| Your instructions |
Please output the records below word for word and omit the pictures.
** Opening Records to use block **
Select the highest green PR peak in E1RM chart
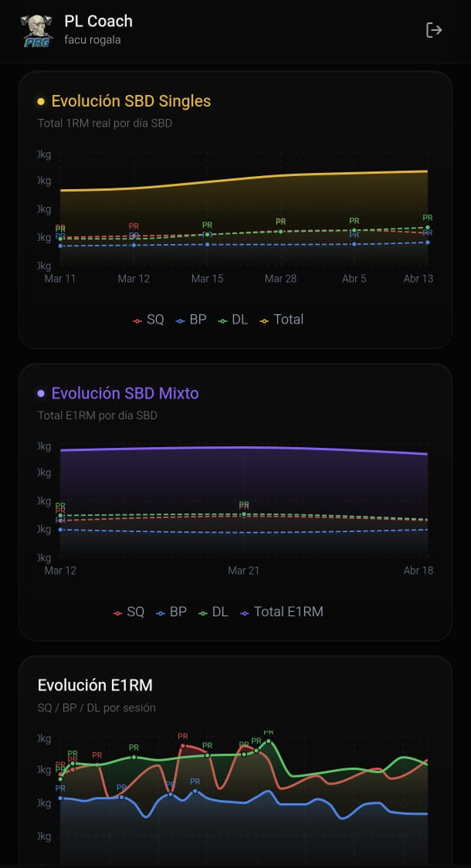Image resolution: width=471 pixels, height=868 pixels. coord(269,741)
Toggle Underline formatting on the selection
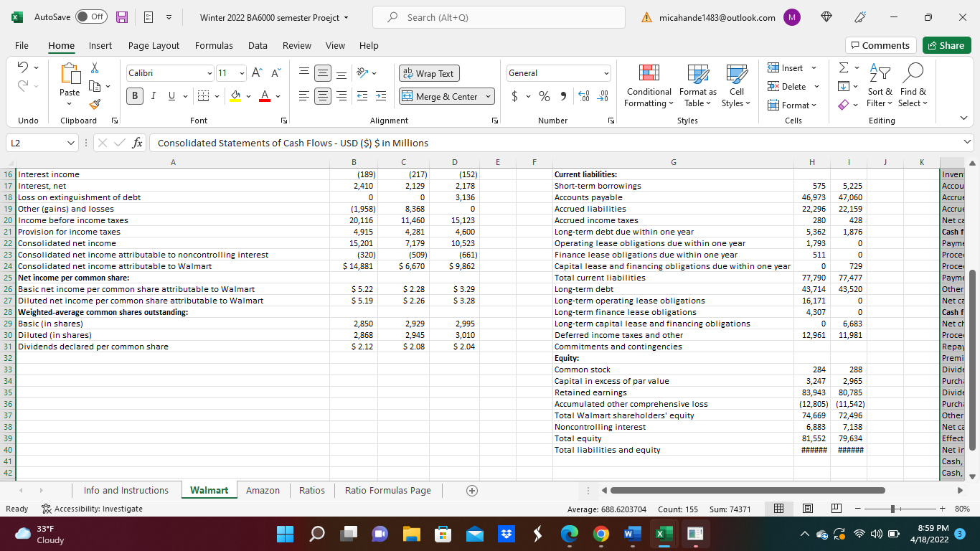Image resolution: width=980 pixels, height=551 pixels. click(170, 96)
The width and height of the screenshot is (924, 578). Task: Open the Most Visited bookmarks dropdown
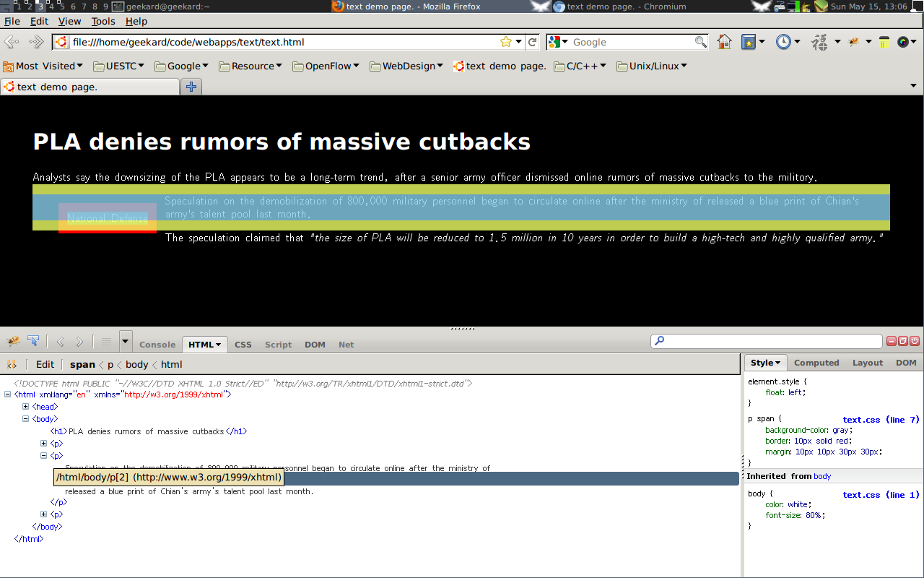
** Closing Records to use block **
| Result |
Select the highest green PR peak in E1RM chart
Image resolution: width=471 pixels, height=868 pixels. coord(269,741)
Toggle Underline formatting on the selection
Image resolution: width=980 pixels, height=551 pixels. click(170, 96)
The width and height of the screenshot is (924, 578). Task: Open the Most Visited bookmarks dropdown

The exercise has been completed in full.